These are the archives of Fathom this, my personal weblog of piqued interests and tickled fancies. It’s 21-year mission: to make note of the strange new phenomenon that is the Web, to document my life and thoughts, and attempt to organize these findings in serendipitous and surprising ways.
When my web host (a company that over the years has itself been acquired many times) notified me that it was not going to be offering a comparable service nor migrating the servers, I decided that it was time to archive this site.
The blog got its start on Blogger in September 2000, originally as a blog called Too Many Things Undone, a more personal, English language complement to my first blog, Suodatin. Shuttering it in September 2021, twenty-one years later, seems both a lifetime ago and somehow fitting.
In any case, I had been blogging increasingly infrequently, with Evernote supplanting my self-built tool to take notes. But reading through a selection of my old posts, I can see I’ve also changed in how willing I was to share my thoughts publicly; I’m amazed at how open to learning in public I used to be.

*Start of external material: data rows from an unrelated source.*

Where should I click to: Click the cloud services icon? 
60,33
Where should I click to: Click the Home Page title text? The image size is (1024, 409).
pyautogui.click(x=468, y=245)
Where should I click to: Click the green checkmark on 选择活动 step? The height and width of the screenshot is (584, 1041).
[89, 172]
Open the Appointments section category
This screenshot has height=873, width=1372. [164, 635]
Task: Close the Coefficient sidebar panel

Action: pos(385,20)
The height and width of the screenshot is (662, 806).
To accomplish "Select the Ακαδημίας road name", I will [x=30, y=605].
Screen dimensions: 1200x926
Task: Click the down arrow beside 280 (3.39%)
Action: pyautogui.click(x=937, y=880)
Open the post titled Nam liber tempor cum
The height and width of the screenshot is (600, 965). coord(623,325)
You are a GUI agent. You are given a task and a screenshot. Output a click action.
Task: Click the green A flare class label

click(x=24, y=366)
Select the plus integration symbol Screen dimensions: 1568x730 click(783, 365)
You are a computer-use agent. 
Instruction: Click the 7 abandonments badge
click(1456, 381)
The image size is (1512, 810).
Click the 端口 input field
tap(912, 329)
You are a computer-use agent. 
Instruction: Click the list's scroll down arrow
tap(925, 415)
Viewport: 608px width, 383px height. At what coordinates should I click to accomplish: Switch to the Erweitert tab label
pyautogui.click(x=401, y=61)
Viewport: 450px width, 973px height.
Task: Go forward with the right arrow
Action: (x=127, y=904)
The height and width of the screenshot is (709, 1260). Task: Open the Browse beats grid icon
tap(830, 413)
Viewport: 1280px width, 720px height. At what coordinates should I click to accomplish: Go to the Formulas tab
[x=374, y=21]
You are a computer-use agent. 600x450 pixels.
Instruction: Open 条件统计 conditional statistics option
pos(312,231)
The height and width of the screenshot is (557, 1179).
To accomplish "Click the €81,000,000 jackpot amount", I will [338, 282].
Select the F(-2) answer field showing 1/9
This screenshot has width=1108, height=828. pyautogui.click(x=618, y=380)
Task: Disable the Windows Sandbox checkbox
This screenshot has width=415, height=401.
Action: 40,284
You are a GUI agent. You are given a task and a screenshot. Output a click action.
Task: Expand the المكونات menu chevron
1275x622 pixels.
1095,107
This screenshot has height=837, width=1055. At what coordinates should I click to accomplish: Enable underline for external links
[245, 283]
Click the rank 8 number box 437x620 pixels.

Fathom this was published using a system that I built for myself (PHP/MySQL). It was for many years an active experiment in collecting, organizing and attempting to interconnect my notes and observations in interesting ways. I’ve added to it and changed it over the years. In the early years it mirrored my development as a software engineer. Reflecting on it now, I’m kind of amazed that it is still running after all those years.
In fact, up until last year, when my web host enforced a major upgrade of the version of PHP that they ran, I had to make very few changes. For the most part it just kept chugging along.
I archived this site by crawling every post, category and month and saving the pages as static HTML files. This meant making some decisions on how to simplify the layout and jettisoning all the dynamic features, such as search and filtering preferences. Losing those felt kind of bad, but I’m still pretty pleased with how well I was able to keep the site running in a much simpler form and not break most of the URLs.
I’m endeavouring to still write, but now in more long form pieces over at tulv.io.